You all wouldn't know it unless I tell you, but you're about to do me a great service. My horoscope for today tells me to rally my troops with my planning and enthusiasm, because they'll follow me anywhere. I'm not actually going to ask you to go anywhere with me, but I'm going to pretend that you're following along while I write this next piece of prose that I must write in order to earn next year's keep--or, rather, to earn the right to hitch myself to someplace prestigious by paying out the keep I've already earned.
This one should be the easy one: it's about what I've already done, what I am already doing. But I am choking and whimpering a little bit in the face of having to do this thing. These are old, old fears, freshly freighted with new tasks I worry I won't get right. I am a big believer in Anne Lamott's concept of the shitty first draft. I introduce that concept to my friends and students whenever I get a chance. But when it comes right down to it, too big a part of me hears the voice in advance saying, "Wow, that's shitty," and I cannot be cavalier about it because that's not how I am.

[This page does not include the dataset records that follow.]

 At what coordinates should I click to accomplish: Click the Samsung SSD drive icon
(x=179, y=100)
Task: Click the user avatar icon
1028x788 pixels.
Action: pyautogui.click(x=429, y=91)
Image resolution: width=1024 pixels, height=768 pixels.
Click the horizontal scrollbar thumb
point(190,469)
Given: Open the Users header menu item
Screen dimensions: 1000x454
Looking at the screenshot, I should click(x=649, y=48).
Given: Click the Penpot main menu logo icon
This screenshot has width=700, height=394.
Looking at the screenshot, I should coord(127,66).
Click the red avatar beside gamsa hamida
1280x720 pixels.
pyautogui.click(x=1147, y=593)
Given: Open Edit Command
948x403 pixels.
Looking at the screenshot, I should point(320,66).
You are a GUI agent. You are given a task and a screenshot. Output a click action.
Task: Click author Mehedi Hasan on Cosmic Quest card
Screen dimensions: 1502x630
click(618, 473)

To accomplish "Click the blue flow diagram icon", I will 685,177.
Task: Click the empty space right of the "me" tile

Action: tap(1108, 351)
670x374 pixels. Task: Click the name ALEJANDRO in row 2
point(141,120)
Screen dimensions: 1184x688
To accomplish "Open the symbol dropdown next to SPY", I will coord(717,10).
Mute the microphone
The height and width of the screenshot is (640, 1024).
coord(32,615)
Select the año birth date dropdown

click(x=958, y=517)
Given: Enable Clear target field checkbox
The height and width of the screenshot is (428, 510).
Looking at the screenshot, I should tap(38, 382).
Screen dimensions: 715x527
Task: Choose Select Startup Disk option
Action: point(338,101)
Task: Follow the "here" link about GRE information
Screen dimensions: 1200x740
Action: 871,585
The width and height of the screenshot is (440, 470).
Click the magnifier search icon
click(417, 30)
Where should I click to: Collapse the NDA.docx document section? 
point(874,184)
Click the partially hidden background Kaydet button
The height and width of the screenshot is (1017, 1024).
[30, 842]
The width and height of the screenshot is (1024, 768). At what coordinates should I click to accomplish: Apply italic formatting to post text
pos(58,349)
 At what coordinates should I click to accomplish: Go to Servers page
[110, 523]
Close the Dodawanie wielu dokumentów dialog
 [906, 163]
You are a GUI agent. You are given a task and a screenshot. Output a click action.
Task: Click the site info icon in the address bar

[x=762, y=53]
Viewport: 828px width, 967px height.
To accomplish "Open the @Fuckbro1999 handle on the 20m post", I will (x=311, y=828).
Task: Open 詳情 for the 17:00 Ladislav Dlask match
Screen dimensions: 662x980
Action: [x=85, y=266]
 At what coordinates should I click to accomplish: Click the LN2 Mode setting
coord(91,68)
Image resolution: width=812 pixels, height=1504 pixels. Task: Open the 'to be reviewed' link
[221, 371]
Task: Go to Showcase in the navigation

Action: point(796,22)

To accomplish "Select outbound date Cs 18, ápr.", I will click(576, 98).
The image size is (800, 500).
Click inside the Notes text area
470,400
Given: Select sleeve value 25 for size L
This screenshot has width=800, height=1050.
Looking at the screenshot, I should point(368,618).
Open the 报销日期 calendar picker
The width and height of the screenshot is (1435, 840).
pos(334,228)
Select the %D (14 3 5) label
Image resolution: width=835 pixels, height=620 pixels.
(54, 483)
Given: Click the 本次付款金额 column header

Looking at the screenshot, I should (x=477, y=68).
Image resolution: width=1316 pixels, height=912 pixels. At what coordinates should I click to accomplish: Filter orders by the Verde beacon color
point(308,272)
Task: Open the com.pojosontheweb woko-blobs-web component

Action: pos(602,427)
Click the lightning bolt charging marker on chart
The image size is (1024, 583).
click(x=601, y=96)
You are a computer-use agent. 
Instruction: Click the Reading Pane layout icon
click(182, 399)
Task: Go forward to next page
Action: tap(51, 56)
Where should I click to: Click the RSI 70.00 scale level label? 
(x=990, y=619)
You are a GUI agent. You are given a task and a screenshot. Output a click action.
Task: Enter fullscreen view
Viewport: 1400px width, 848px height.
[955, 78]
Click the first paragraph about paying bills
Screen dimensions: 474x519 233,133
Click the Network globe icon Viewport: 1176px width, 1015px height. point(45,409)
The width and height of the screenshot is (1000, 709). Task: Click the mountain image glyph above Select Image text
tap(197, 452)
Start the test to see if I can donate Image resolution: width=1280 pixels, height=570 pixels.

My horoscope for yesterday told me to clear my head of unnecessary materials--including self-doubt--and so I'm about to pretend that I'm explaining my research to you all, rather than to an audience ready to refuse me with a snarl. And while I talk to you, my skin will thicken up again, which is what my skin does when I talk to curious, interested people. Like the custodian who talks to me at midnight and wants to read my book. Or the student who says, "I didn't know that's what you've been working on all this time." Or the woman who asks me to hurry up and get it done so that she can read more than just one little piece. The people who say we all love your work. My beloved Brooklynite who writes to say, "Lady, you should write for pay." My poet friend (soon-to-be-Alabaman!) who asks to see more work, who tells me where I might send photographs. My excellent friend who looks completely perplexed when I worry aloud that my writing about my own work is dry and dull.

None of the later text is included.